Hay también un modo de orar en silencio De él habla Jesús cuando dice «Pero tú, cuando te pongas a orar, entra en tu aposento y, cerrada la puerta, ora a tu Padre en lo secreto, y tu Padre, que ve en lo secreto, te dará la recompensa» (Mt 6, 6). Y Él mismo lo hizo así en el desierto, entre las fieras, sobre un monte.
También nosotros practicamos esta forma de oración. Nos retiramos para buscar en la más profunda capa de nuestra existencia Después de un día de «afanosa actividad», el hombre «se recoge» y «el corazón se eleva a Dios». Pareja oración pertenece a la vida cristiana con el mismo título que la liturgia. Por la liturgia, nuestra oración permanece en contacto con la gran corriente viva; por la oración nacida de libre impulso personal, vivimos todo lo que de personal hay entre nosotros y Dios, sin desligarnos de la comunidad. De no darse esta oración personal, nuestra liturgia quedaría huera y reducida a mero formalismo.
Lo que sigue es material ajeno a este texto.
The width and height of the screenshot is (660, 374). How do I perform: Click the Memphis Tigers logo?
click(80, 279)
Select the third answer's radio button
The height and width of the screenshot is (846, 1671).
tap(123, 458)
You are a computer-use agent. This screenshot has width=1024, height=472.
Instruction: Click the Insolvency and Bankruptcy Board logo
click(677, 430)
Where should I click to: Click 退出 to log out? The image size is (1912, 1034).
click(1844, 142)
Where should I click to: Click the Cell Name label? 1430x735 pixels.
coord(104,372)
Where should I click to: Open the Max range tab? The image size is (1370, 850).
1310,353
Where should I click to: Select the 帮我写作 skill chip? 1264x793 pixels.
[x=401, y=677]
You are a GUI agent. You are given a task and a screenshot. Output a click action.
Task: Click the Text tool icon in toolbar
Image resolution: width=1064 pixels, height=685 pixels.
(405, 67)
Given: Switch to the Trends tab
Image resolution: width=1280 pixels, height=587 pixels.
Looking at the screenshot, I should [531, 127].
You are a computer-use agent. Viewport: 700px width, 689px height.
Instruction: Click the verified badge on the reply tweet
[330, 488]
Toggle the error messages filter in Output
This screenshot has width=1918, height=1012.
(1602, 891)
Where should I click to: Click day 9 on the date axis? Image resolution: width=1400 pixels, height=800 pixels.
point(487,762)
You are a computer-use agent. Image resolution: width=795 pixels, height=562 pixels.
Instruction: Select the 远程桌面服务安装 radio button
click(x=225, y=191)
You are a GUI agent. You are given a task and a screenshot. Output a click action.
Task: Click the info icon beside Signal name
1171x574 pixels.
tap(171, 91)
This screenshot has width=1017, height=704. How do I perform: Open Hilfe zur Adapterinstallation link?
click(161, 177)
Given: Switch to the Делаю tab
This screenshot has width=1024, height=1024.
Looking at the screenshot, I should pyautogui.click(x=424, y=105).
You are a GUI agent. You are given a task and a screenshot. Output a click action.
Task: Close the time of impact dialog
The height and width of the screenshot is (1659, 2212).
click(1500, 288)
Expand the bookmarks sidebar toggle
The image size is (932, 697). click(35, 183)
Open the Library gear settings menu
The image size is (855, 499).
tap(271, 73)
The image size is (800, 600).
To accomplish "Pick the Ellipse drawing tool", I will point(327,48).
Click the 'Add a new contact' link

También para este modo de rezar vale lo dicho sobre la liturgia: Dios es el primero que habla. Pues ante todo vino a nosotros su palabra por boca de nuestros educadores y maestros en la fe: el mensaje del evangelio.
Esta revelación de Dios fija nuestra atención en el hecho de que Dios empezó a hablar mucho antes. El universo, las plantas, los hombres — el padre, la madre y los otros — todo ello es un gesto, una palabra de Dios. Y todavía puedo remontarme más: Mi propia existencia es la primera palabra que me dirige. «En Él vivimos, nos movemos y somos» (Act 17, 28). Esto me lleva muy lejos. Mis padres no me quisieron «a mí». Quisieron un hijo, niño o niña. «A mí» sólo me conoció y quiso Dios.
Así que orar significa primeramente advertir con agradecimiento, por la fe, lo que Dios hace con nosotros. Sólo en segundo lugar quiere decir: intentar darle con todo nuestro corazón una respuesta.